=== Document text ===
Tate's Test

Hundred for Trumper before lunch, 10 wickets for Trumble, but the match unfortunately went down in history as Tate’s Test

Hundred for Trumper before lunch, 10 wickets for Trumble, but the match unfortunately went down in history as Tate’s Test

July 26, 1902. Amidst heart-stopping excitement, Australia bowled out England for 120 to win the Old Trafford Test by three runs and secure the Ashes. Arunabha Sengupta looks back at the immortal match which saw Victor Trumper score a century before lunch and Fred Tate become immortal for dropping a sitter. But it was Hugh Trumble’s six-wicket haul in the second innings — and 10 in the Test — that swung it in Australia’s favour after England needed just 32 runs with seven wickets in hand.

At the wrong place at the wrong time

Perhaps it was fate, perhaps a tactical blunder. Perhaps captain Archie MacLaren was at fault, perhaps he was not. Future Australian captain Warwick Armstrong, who had been waiting pensively for his turn to bat when that infamous lapse took place, did remark three decades later that the fault actually lay with the leg-spinner Len Braund.

But whatever be the root cause, the effect ended in a tragedy that sunk English hopes and relegated Fred Tate forever into the realms of embarrassment. The stigma would never be removed from this honest toiler with the ball.

Had his selection in the team itself been the fundamental mistake? The cricketing circles were rife with criticism for his being preferred over such a weighty name as George Hirst. Why go for a 35-year-old off-spinner who had never played for England before by leaving out a champion all-rounder of established credentials? Especially when down 1-2 in the Ashes?

Even Wisden criticised it as “a blunder”. Was it the infamous Lancastrian prejudice against Yorkshiremen at work? Or did England selector and Yorkshire supremo Lord Hawke prefer to secure his county’s chances in the domestic championship, and hence kept Hirst, and also fast medium bowler Schofield Haigh, out of the side? There is also the theory that MacLaren left Hirst out and chose Tate because he wanted to demonstrate to the selectors the folly of their choices.

Hirst returned in the next Test match at The Oval and took six Australian wickets before guiding England to a one wicket win in the nail-biting last stages of the game. Another man omitted from the team at Old Trafford, Gilbert Jessop, returned to play one of the most murderous match-winning innings of 104. All this has gone down as stuff of legends.

However, to be fair to the selection, Fred Tate had been phenomenal in the domestic season till then, picking up 128 wickets at 12.63 from the first 14 matches. The soft and slow wicket at Old Trafford suited his style. MacLaren might have been lauded for his acumen if things had turned out differently.
=== Collected data ===
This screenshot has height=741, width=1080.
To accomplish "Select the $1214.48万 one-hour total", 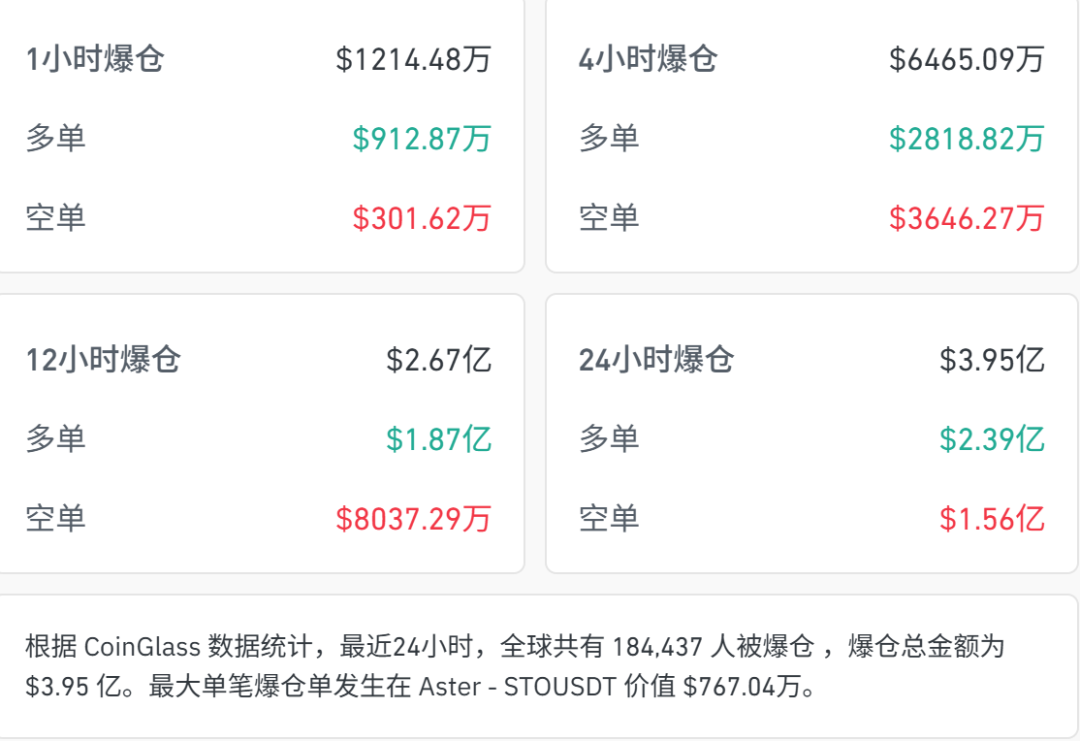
===
— Exercise brief —
Rewrite the passage of the cricket article that begins with "Perhaps it was" and ends with "leg-spinner Len Braund.", changing "three decades" to "thirty years".

— Response —
Perhaps it was fate, perhaps a tactical blunder. Perhaps captain Archie MacLaren was at fault, perhaps he was not. Future Australian captain Warwick Armstrong, who had been waiting pensively for his turn to bat when that infamous lapse took place, did remark thirty years later that the fault actually lay with the leg-spinner Len Braund.